Q2 take-up subdued, but underlying occupier demand remains strong


Whilst leasing activity picked up in June, with 529,662 sq ft completing during the month, take-up at the end of Q2 was down 12% on the long-term average for Q2, with 1.3m sq ft transacting over the quarter.

This brought H1 take-up to 2.4m sq ft, down 15% on the long-term average, with prolonged transaction timelines continuing to have an impact on the volume of transactions completing. Though it is worth noting this is only 5% down on our prediction of the medium-term impact of agile working.

The largest transaction to complete in June was law firm Denton’s pre-let of the first to fifth floors (85,000 sq ft) at Aviva’s 1 Liverpool Street development, EC2, on confidential terms.

The increased activity seen so far this year from the Serviced Office sector was also visible in June, with four operators, Halkin, Orega, Unity Workspace and The Workhouse Company, collectively acquiring 91,000 sq ft.

The increased divergence in the market between the best quality space continues, with Grade A take-up accounting for 95% of leasing and with average Grade A rents at the end of June standing at £67.28/sq ft, up 1% on the average in H1 2022. With a pick-up in prime leasing activity, the average prime rent for the year stands at £88.99/sq ft – this was up 7% on the previous quarter.

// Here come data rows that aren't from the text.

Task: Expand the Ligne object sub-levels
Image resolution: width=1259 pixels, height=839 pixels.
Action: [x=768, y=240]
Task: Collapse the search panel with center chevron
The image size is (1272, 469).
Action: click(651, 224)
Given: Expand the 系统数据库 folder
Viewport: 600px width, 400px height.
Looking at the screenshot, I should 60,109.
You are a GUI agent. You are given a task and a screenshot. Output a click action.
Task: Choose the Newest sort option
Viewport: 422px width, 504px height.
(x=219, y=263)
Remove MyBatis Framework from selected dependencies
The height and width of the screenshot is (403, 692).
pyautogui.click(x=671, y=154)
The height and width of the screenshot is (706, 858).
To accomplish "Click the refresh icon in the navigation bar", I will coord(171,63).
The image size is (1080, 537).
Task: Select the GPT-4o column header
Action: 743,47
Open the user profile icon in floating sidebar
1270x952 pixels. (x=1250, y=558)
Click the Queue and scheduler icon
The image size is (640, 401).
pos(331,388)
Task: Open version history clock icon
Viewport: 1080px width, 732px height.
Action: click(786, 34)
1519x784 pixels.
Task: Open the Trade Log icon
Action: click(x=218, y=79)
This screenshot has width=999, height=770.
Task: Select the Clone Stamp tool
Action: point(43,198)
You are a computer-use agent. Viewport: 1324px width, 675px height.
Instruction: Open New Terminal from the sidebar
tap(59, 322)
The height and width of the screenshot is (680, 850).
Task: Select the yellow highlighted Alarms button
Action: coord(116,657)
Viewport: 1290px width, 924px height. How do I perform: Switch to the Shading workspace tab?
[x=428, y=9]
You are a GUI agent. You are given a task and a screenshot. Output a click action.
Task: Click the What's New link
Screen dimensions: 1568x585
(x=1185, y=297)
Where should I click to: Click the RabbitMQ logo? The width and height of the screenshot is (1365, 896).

Despite overall modest leasing activity, Insurance & Financial Services sector take-up was up 22% on the five-year H1 average. Furthermore, the sector currently accounts for 31% of active Central London and City requirements. Encouragingly, underlying demand remains buoyant, with active Central London and City requirements standing at 8.8m sq ft, which is up 28% on the five-year average. Further to this, space under offer stands at 2.6m sq ft, also up on the long-term average (by a very significant 88%). The most notable space to go under offer during the month was HSBC going under offer on 560,000 sq ft at Orion’s Panorama, 81 Newgate Street EC1 development.

At the end of June, supply stood at 13.7m sq ft – this is in line with supply at the end of Q1 and equates to a vacancy rate of 9.8%. The most notable change to supply was a slight drop in the quantity of tenant-controlled space on the market. At 3.2m sq ft, this was down 7% on the previous quarter.

Over the next five years, stated development completions stand at 19m sq ft, but 21% of this is already pre-let. However, in reality, we believe the level of completions will most likely be lower than this, with 47% of scheduled completions yet to start construction.